● What you should do
Transcribe verbatim every line from the line containing "The width and height of the screenshot is (360, 360)." to the end of the entries, including both endpoints. Output nothing beyond those lines.

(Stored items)

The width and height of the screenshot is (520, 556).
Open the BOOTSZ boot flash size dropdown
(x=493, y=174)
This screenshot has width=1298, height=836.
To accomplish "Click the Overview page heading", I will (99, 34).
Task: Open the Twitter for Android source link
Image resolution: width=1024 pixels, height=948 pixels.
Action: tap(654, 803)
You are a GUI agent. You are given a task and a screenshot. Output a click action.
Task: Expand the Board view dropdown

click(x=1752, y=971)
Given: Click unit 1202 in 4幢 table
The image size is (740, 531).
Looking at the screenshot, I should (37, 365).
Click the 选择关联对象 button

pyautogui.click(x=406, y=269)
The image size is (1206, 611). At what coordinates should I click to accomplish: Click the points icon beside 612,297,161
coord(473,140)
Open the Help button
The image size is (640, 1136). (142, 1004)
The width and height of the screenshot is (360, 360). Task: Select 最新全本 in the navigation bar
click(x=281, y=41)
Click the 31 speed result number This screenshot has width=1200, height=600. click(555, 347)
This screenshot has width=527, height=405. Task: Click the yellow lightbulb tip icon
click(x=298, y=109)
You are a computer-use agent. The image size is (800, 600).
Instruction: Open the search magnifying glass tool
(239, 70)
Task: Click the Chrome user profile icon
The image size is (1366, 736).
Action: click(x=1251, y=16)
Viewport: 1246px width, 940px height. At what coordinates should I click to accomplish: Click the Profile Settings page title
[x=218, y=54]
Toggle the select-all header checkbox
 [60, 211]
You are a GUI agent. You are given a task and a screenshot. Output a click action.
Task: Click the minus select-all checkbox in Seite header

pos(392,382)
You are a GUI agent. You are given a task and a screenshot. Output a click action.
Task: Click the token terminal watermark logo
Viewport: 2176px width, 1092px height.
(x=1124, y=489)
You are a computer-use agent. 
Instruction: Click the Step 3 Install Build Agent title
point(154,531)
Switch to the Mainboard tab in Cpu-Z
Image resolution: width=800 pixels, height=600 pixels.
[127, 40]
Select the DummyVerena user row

● Task answer
The width and height of the screenshot is (360, 360). Task: Select 最新全本 in the navigation bar
click(x=281, y=41)
Click the 31 speed result number This screenshot has width=1200, height=600. click(555, 347)
This screenshot has width=527, height=405. Task: Click the yellow lightbulb tip icon
click(x=298, y=109)
You are a computer-use agent. The image size is (800, 600).
Instruction: Open the search magnifying glass tool
(239, 70)
Task: Click the Chrome user profile icon
The image size is (1366, 736).
Action: click(x=1251, y=16)
Viewport: 1246px width, 940px height. At what coordinates should I click to accomplish: Click the Profile Settings page title
[x=218, y=54]
Toggle the select-all header checkbox
 [60, 211]
You are a GUI agent. You are given a task and a screenshot. Output a click action.
Task: Click the minus select-all checkbox in Seite header

pos(392,382)
You are a GUI agent. You are given a task and a screenshot. Output a click action.
Task: Click the token terminal watermark logo
Viewport: 2176px width, 1092px height.
(x=1124, y=489)
You are a computer-use agent. 
Instruction: Click the Step 3 Install Build Agent title
point(154,531)
Switch to the Mainboard tab in Cpu-Z
Image resolution: width=800 pixels, height=600 pixels.
[127, 40]
Select the DummyVerena user row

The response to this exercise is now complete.